For the purposes of this report, we did not perform any field inspection of the properties, nor did we examine the mechanical operation or condition of the wells and facilities. We have not investigated possible environmental liability related to the properties; therefore, our estimates do not include any costs due to such possible liability.
We have made no investigation of potential volume and value imbalances resulting from overdelivery or underdelivery to the EnVen interest. Therefore, our estimates of reserves and future revenue do not include adjustments for the settlement of any such imbalances; our projections are based on EnVen receiving its net revenue interest share of estimated future gross production. Additionally, we have made no specific investigation of any firm transportation contracts that may be in place for these properties; our estimates of future revenue include the effects of such contracts only to the extent that the associated fees are accounted for in the historical field- and lease-level accounting statements.
The reserves shown in this report are estimates only and should not be construed as exact quantities. Proved reserves are those quantities of oil and gas which, by analysis of engineering and geoscience data, can be estimated with reasonable certainty to be economically producible; probable and possible reserves are those additional reserves which are sequentially less certain to be recovered than proved reserves. Estimates of reserves may increase or decrease as a result of market conditions, future operations, changes in regulations, or actual reservoir performance. In addition to the primary economic assumptions discussed herein, our estimates are based on certain assumptions including, but not limited to, that the properties will be developed consistent with current development plans as provided to us by EnVen, that the properties will be operated in a prudent manner, that no governmental regulations or controls will be put in place that would impact the ability of the interest owner to recover the reserves, and that our projections of future production will prove consistent with actual performance.
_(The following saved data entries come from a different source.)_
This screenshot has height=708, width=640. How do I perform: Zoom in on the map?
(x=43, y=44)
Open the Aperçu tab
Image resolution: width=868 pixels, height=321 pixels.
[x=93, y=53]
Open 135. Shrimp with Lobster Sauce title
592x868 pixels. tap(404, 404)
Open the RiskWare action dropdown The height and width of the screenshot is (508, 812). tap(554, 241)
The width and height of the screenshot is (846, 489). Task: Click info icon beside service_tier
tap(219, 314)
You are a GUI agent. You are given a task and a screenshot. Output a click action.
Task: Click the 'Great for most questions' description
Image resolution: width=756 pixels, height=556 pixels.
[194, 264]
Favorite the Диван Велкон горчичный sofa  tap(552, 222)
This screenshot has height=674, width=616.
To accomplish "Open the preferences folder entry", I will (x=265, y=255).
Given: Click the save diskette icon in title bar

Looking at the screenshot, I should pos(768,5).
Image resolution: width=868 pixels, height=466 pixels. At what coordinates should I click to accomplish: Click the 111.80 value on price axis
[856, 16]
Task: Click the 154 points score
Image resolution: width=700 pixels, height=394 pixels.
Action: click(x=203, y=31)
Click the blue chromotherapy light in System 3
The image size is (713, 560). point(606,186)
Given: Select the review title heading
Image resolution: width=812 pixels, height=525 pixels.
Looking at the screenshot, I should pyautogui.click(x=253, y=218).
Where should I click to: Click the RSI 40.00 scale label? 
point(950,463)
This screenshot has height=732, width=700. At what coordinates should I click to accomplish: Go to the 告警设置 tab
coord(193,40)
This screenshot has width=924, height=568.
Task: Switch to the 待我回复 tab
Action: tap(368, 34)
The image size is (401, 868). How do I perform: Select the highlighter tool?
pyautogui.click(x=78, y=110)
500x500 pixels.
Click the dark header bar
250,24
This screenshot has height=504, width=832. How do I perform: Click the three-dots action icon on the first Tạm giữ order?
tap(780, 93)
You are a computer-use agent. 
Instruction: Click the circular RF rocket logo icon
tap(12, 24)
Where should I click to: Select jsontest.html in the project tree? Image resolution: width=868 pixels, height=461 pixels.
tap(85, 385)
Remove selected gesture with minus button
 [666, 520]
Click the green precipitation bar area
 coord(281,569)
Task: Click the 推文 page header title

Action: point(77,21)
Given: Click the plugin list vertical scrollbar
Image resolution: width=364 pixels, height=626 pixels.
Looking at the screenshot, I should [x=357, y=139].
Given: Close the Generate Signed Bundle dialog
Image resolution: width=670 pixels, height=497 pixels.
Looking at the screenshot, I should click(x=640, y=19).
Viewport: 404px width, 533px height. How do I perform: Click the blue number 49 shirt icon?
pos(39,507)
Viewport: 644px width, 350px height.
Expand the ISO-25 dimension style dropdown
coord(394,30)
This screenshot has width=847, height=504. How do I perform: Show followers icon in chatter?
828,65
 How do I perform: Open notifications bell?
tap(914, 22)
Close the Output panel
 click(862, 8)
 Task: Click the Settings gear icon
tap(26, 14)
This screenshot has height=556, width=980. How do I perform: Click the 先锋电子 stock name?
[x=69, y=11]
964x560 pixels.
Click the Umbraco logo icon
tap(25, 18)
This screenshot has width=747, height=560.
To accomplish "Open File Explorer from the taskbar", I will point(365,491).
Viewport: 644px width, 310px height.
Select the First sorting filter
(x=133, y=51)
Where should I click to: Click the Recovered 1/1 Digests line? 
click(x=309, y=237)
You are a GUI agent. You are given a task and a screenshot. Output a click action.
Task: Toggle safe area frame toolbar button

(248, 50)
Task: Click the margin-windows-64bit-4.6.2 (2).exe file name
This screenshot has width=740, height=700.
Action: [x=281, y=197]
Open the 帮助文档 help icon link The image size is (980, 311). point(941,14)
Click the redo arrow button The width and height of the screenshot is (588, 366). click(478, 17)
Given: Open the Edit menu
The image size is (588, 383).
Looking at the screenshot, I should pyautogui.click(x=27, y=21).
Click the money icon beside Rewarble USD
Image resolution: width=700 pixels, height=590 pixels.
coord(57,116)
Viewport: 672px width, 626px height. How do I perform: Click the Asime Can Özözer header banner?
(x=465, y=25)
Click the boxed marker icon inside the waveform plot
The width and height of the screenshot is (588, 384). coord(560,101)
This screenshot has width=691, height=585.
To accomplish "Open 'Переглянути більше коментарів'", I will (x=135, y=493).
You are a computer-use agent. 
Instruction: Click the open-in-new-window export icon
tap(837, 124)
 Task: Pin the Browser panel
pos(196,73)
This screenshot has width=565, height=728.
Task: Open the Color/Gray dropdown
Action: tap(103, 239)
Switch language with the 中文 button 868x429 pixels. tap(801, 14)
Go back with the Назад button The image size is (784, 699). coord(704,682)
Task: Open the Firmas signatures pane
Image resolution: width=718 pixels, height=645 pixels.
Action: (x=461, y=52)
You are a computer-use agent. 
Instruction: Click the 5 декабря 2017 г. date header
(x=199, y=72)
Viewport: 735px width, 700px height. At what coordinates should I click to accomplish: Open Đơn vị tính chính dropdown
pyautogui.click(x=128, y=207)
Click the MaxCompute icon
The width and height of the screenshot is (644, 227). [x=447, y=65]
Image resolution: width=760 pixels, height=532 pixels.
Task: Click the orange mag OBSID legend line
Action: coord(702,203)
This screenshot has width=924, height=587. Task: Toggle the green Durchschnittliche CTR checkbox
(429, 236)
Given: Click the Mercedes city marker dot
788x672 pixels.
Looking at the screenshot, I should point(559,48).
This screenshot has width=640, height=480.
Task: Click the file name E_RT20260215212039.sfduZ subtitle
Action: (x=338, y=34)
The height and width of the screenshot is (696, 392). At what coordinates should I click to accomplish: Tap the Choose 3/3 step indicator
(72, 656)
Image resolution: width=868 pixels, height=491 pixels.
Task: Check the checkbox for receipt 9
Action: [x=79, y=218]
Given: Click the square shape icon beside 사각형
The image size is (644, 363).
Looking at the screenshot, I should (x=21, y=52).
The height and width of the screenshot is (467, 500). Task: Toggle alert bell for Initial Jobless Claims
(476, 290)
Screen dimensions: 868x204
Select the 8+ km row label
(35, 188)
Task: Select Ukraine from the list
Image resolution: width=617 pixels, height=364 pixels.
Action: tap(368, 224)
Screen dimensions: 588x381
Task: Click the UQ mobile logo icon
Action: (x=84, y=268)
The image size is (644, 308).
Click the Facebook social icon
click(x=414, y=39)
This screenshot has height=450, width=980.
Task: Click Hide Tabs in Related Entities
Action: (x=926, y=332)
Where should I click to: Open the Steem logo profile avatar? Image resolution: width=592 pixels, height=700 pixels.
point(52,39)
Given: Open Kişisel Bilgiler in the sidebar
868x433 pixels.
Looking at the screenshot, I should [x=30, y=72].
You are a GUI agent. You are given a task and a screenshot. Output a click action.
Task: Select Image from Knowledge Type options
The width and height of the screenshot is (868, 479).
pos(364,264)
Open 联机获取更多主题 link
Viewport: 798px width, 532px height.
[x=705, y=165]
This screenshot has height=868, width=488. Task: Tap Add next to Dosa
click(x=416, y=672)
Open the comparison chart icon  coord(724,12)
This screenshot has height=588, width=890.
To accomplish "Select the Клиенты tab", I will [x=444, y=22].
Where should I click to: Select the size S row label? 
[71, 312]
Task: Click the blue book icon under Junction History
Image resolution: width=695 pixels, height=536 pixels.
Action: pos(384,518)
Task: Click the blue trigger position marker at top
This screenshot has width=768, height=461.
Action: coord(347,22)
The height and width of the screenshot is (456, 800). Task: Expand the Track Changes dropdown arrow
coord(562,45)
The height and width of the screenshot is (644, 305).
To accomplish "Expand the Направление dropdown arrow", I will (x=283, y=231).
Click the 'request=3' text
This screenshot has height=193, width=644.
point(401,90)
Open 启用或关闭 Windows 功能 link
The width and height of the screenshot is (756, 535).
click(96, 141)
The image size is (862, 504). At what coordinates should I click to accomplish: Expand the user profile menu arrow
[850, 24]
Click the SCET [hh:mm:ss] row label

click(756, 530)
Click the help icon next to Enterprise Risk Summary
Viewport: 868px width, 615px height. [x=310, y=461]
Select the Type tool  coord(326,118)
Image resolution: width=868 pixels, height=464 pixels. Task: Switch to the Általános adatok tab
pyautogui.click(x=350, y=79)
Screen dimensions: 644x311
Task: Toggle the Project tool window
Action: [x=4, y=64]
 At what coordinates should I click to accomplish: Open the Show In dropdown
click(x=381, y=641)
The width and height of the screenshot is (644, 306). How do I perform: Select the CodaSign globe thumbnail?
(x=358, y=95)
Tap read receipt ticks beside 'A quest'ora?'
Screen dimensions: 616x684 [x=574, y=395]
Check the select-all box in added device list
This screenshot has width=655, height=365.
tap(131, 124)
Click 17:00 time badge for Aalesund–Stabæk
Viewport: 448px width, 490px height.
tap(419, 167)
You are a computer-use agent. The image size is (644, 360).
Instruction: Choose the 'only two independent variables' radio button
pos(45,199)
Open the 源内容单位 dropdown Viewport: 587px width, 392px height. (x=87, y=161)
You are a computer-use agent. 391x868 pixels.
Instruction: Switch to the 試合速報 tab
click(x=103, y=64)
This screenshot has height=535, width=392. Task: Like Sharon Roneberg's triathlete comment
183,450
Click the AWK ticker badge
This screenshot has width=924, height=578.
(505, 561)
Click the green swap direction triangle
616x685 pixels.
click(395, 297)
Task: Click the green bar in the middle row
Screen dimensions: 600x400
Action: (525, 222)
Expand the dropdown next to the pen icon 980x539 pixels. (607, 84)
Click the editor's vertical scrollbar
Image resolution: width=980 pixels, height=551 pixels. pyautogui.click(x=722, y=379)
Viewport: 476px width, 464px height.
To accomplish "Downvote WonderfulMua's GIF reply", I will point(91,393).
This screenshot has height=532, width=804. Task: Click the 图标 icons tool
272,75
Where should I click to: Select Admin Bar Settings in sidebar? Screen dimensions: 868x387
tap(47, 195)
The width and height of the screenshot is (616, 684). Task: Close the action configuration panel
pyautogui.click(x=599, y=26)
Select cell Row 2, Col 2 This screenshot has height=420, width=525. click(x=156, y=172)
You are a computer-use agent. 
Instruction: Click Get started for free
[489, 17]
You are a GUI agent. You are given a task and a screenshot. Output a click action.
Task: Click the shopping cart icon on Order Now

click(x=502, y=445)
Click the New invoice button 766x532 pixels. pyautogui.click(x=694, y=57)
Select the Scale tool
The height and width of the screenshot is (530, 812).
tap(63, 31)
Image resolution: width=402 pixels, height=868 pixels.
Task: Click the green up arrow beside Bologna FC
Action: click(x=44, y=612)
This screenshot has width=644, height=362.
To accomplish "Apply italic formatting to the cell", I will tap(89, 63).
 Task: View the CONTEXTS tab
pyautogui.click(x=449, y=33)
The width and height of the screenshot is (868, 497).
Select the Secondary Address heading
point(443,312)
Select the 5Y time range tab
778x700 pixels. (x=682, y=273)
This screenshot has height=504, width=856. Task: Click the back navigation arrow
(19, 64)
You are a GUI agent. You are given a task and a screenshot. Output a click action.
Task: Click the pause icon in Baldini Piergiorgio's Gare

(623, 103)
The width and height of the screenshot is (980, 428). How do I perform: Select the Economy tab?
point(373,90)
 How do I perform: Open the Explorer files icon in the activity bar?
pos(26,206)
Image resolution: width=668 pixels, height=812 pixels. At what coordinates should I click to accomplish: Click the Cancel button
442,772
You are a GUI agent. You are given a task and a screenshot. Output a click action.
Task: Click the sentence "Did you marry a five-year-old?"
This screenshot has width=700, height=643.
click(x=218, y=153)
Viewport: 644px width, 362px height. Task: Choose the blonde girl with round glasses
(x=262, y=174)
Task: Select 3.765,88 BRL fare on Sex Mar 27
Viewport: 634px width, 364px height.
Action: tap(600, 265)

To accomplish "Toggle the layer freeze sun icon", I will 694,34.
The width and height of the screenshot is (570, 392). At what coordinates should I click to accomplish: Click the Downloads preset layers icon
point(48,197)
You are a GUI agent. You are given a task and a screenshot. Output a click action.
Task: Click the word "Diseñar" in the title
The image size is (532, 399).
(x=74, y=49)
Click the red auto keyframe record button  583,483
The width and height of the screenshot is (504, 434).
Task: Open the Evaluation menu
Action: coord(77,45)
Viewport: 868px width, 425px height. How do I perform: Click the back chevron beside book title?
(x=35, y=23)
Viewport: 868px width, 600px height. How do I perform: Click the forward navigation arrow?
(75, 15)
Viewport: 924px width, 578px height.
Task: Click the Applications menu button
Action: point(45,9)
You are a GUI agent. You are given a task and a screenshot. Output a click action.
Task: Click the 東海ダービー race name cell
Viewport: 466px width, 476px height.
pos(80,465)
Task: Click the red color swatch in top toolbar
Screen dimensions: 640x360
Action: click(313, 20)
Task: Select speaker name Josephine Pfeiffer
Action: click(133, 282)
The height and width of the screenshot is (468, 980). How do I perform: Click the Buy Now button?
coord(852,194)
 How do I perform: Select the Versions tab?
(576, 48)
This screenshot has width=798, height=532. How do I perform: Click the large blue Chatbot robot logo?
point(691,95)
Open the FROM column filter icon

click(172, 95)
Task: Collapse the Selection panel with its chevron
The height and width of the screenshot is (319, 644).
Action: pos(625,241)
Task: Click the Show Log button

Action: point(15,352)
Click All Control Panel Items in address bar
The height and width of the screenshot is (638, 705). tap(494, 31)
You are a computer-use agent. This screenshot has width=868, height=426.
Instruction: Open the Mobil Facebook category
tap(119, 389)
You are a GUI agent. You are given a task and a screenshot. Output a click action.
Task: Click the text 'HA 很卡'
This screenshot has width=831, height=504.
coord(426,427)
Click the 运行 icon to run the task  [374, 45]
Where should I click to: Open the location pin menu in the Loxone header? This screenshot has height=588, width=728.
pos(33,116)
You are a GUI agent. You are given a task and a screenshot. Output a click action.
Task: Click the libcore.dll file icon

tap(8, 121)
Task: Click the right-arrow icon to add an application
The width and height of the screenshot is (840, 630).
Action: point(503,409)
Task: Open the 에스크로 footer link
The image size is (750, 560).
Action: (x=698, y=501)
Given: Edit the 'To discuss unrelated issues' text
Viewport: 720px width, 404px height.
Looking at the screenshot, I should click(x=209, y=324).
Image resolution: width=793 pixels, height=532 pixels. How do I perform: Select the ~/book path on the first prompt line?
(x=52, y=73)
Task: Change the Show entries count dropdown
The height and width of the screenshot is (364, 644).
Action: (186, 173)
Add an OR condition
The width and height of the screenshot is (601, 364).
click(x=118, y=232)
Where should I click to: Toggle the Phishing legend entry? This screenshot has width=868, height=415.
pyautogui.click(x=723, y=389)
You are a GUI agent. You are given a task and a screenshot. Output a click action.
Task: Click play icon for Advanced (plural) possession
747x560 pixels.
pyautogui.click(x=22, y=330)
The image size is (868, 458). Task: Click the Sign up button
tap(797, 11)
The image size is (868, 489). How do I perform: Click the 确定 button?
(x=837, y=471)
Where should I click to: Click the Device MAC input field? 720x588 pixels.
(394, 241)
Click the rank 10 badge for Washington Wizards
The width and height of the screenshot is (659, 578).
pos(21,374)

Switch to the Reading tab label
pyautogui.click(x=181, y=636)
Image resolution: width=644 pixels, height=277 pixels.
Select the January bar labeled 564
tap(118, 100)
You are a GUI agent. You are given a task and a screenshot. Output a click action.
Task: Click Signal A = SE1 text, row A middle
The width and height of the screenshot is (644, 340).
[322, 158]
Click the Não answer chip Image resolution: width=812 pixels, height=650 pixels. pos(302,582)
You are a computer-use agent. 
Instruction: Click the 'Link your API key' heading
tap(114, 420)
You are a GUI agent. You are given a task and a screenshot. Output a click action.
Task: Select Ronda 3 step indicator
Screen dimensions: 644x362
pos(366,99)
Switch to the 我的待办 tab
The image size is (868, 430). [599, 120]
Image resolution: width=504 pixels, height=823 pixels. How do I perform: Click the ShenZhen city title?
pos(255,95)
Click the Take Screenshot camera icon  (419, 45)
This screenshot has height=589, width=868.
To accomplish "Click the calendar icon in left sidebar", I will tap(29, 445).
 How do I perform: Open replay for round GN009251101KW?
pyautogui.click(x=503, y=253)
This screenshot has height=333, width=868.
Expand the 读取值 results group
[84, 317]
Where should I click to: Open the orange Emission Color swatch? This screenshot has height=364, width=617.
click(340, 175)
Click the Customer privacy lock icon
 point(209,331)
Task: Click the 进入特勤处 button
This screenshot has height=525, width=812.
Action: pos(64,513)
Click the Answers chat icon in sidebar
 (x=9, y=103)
If the reserves are recovered, the revenues therefrom and the costs related thereto could be more or less than the estimated amounts. Because of governmental policies and uncertainties of supply and demand, the sales rates, prices received for the reserves, and costs incurred in recovering such reserves may vary from assumptions made while preparing this report.
For the purposes of this report, we used technical and economic data including, but not limited to, well logs, geologic maps, seismic data, well test data, production data, historical price and cost information, and property ownership interests. The reserves in this report have been estimated using deterministic methods; these estimates have been prepared in accordance with the Standards Pertaining to the Estimating and Auditing of Oil and Gas Reserves Information promulgated by the Society of Petroleum Engineers (SPE Standards). We used standard engineering and geoscience methods, or a combination of methods, including performance analysis, volumetric analysis, analogy, and reservoir modeling, that we considered to be appropriate and necessary to categorize and estimate reserves in accordance with SEC definitions and regulations. As in all aspects of oil and gas evaluation, there are uncertainties inherent in the interpretation of engineering and geoscience data; therefore, our conclusions necessarily represent only informed professional judgment.